L'ensemble de ces résultats suggère que les réseaux neuronaux supportant les représentations des noms et des verbes seraient (au moins partiellement) distincts et s'établiraient à la fois en fonctions des propriétés sémantiques des mots et de leur classe grammaticale. La classe grammaticale des mots ne résiderait pas dans leur représentation neuronale mais émergerait d'une interaction entre

propriétés syntaxiques et sémantiques des mots, à la fois lorsque ces mots seraient isolés et placés dans un contexte de phrase (Pulvermuller, Lutzenberger, et al., 1999; Pulvermuller, Mohr, et al., 1999; Pulvermuller, Preissl, Lutzenberger, & Birbaumer, 1996; Vigliocco, Vinson, Damian, & Levelt, 2002; Vigliocco, Vinson, Indefrey, Levelt, & Hellwig, 2004; Vigliocco, et al., 2005).
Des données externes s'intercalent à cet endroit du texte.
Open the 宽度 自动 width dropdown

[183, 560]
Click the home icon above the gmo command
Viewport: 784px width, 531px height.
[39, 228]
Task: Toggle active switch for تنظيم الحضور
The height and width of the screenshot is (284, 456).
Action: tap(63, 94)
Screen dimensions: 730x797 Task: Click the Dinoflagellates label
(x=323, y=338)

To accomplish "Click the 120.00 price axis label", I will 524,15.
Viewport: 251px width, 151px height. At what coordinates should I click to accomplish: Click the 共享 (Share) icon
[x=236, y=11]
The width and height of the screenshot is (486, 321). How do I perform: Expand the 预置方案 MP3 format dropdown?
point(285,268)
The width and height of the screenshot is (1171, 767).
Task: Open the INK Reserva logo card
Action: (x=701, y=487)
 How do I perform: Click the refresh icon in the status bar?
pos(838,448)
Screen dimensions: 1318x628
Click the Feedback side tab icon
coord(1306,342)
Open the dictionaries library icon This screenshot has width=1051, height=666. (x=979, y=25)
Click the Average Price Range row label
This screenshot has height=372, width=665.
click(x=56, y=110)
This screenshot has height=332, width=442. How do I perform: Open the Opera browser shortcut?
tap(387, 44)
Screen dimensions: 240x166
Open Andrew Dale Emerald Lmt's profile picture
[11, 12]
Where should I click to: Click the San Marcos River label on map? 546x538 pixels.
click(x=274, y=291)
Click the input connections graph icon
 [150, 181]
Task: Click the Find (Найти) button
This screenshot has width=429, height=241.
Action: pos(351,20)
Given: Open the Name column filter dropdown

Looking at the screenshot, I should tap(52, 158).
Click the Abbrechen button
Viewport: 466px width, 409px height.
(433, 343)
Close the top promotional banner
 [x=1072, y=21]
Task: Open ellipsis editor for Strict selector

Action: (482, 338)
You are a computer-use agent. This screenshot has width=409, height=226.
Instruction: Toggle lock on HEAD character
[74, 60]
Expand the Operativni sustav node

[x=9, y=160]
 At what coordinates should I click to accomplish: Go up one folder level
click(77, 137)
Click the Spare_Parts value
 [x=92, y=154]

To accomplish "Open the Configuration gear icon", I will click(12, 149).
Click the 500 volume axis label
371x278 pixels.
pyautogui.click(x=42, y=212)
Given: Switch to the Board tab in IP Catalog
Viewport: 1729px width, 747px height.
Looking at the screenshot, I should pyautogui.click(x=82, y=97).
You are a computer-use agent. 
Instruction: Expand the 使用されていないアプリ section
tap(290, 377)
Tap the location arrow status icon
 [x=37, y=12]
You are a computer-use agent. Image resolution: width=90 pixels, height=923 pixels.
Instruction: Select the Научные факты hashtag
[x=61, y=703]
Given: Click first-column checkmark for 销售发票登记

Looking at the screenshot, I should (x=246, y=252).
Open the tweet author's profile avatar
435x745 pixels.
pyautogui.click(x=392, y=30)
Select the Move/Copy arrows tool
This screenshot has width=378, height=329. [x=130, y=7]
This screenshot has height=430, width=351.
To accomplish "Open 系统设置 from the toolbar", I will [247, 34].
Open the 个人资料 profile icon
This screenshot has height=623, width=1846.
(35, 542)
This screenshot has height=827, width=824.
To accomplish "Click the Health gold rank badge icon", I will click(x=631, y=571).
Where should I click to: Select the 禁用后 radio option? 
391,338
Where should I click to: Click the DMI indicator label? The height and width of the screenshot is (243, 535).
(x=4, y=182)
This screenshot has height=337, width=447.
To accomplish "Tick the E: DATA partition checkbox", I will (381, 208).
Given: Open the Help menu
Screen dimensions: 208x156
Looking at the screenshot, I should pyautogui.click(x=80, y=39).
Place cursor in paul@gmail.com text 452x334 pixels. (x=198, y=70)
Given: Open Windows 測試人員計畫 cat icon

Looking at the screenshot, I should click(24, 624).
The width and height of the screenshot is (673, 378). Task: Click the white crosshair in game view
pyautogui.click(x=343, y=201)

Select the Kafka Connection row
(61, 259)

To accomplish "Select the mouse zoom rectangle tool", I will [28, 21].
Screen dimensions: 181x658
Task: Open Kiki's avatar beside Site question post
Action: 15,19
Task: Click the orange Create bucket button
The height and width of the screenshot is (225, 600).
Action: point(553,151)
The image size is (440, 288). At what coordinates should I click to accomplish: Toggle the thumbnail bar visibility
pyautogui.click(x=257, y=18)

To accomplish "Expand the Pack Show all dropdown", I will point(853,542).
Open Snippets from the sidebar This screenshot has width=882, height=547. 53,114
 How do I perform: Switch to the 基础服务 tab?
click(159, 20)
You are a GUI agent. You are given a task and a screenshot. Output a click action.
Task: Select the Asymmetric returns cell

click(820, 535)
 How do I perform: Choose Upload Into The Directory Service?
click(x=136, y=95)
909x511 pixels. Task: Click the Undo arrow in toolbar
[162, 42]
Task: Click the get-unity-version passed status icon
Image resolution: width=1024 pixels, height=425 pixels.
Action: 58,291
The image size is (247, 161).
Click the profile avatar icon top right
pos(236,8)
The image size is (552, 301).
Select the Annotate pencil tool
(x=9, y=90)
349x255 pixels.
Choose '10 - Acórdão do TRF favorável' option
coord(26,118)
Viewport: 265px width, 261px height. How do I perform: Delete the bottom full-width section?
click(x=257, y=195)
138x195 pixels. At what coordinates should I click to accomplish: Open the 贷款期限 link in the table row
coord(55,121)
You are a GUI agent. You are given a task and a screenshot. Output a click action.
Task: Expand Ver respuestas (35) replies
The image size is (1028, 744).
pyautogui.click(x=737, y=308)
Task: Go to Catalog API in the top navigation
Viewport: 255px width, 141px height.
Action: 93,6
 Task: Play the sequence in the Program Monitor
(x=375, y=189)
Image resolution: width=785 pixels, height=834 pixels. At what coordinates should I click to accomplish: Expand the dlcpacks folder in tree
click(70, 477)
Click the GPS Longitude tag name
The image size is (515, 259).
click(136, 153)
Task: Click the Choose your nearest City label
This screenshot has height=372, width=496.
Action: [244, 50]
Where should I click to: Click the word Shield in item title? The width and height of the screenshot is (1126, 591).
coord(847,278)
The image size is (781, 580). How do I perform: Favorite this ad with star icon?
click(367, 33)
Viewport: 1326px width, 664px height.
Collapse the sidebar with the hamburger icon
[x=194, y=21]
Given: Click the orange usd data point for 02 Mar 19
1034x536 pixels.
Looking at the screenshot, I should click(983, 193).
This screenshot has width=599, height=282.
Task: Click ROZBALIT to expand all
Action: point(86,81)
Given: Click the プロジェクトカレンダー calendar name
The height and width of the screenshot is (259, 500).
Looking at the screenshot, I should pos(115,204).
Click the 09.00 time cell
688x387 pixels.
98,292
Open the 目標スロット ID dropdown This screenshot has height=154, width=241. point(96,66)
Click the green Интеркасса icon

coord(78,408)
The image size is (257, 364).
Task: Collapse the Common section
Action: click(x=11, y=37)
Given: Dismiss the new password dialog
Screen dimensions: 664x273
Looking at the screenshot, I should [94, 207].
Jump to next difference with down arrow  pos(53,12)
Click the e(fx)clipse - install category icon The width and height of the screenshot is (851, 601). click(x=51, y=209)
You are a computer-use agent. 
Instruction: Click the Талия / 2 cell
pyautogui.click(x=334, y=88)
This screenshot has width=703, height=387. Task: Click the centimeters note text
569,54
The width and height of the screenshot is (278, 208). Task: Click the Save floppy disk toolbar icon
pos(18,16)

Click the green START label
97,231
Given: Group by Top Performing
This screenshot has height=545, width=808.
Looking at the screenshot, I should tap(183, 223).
Si les études électrophysiologiques et comportementales chez le sujet sain donnent des indices épars quant à une potentielle différence de traitement entre noms/objets et verbes/action, les études neuropsychologiques de patients cérébro-lésés sont nombreuses dans la littérature (dans une revue rapportant uniquement les cas de patients testés en dénomination d'images, Matzig, et al., 2009 parlent de 240 cas de patients décrits dans 38 articles, entre 1984 et 2006) et peuvent amener de solides arguments quant à l'origine de la dissociation souvent rapportée entre les deux types de mots.